Dear reader
I hope you were able to spend a wonderful Christmas with your loved ones and have had a good start to the New Year. As tradition dictates, the Stock family celebrated Christmas Eve with extended relatives at our home and enjoyed a wonderful braised beef roast followed by a delicious chocolate mousse. While the children began to play with their presents and we had already enjoyed a glass or two of wine, the conversation unexpectedly turned to the stock market.
Just as unexpectedly, the contemplation was over. Of course, my brother-in-law – whom I introduced a month ago – came up trumps with his great investments, with which he had supposedly made so much money. Funnily enough, the wine he brought with him wasn't necessarily the finest. But I digress.
I found it much more exciting that my parents-in-law didn't want to know anything about the stock market. 'Far too risky' said my mother-in-law and 'only for speculators', grumbled my father-in-law. This was demonstrated once again during the pandemic when share prices plummeted across the board. My objection that share prices are now higher than before the crisis didn't seem to impress them much. They must know that the parents-in-law's assets are in their property, a small part is in bonds and the rest is parked in their bank account as liquidity. In their eyes, their capital is therefore securely invested. Unfortunately, inflation is making a comeback and eroding the purchasing power of bonds and savings. Even a comparatively low inflation rate of 1.5%, as in Switzerland, eats up a fifth of purchasing power after 15 years. With a consumer price increase of almost 7%, as in the USA, this is the case after just three years.

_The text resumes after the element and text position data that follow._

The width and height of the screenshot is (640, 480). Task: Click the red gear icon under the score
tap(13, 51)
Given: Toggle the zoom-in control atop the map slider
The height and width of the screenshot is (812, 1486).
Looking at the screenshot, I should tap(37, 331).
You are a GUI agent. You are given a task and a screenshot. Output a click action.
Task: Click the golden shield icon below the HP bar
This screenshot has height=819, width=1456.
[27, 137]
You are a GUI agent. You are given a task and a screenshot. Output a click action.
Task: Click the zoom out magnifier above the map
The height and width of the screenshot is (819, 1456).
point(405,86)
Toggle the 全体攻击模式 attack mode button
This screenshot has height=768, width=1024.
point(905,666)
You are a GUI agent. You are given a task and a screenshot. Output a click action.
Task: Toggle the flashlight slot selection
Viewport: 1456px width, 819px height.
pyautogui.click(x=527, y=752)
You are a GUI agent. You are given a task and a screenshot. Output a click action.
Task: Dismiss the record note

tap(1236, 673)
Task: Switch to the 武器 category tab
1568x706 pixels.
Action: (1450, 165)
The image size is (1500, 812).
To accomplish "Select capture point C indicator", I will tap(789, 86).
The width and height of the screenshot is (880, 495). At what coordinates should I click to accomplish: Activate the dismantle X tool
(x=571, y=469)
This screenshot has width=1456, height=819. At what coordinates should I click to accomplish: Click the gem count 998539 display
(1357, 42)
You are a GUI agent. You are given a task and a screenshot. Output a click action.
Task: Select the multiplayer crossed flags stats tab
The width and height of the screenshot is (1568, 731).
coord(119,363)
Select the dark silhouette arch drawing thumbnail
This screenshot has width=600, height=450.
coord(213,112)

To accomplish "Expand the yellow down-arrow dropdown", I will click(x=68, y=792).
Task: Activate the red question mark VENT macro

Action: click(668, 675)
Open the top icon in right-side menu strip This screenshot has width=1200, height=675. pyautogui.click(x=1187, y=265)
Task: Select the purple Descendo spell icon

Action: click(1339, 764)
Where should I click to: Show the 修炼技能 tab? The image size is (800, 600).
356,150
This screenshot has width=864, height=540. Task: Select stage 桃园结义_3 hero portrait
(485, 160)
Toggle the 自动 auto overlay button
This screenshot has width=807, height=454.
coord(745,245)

Bombproof my ass.
This is a nasty environment for cash or bonds. No wonder, as the latter have recorded some steep price losses this year. And what will happen to the value of the house if mortgage rates rise one day? So my parents-in-law's investments are not that safe. So just to spread the risk better, they should invest a portion in shares. In my opinion, however, the return contribution is just as important as the diversification. Bear in mind that over the past fifty years, equities have achieved an average overall performance of a good 7 % per year. No other asset class can keep up with that. So why give it up voluntarily? Sure, share prices fluctuate. But isn't it much riskier to watch your assets melt away than to invest them profitably?
With this in mind, let your savings work for you!
Yours, Mark Stock©
PS: Apparently my plea was not in vain: shortly after New Year's Eve, my father-in-law sent me a text message asking me how best to invest in shares. I think we're on the right track.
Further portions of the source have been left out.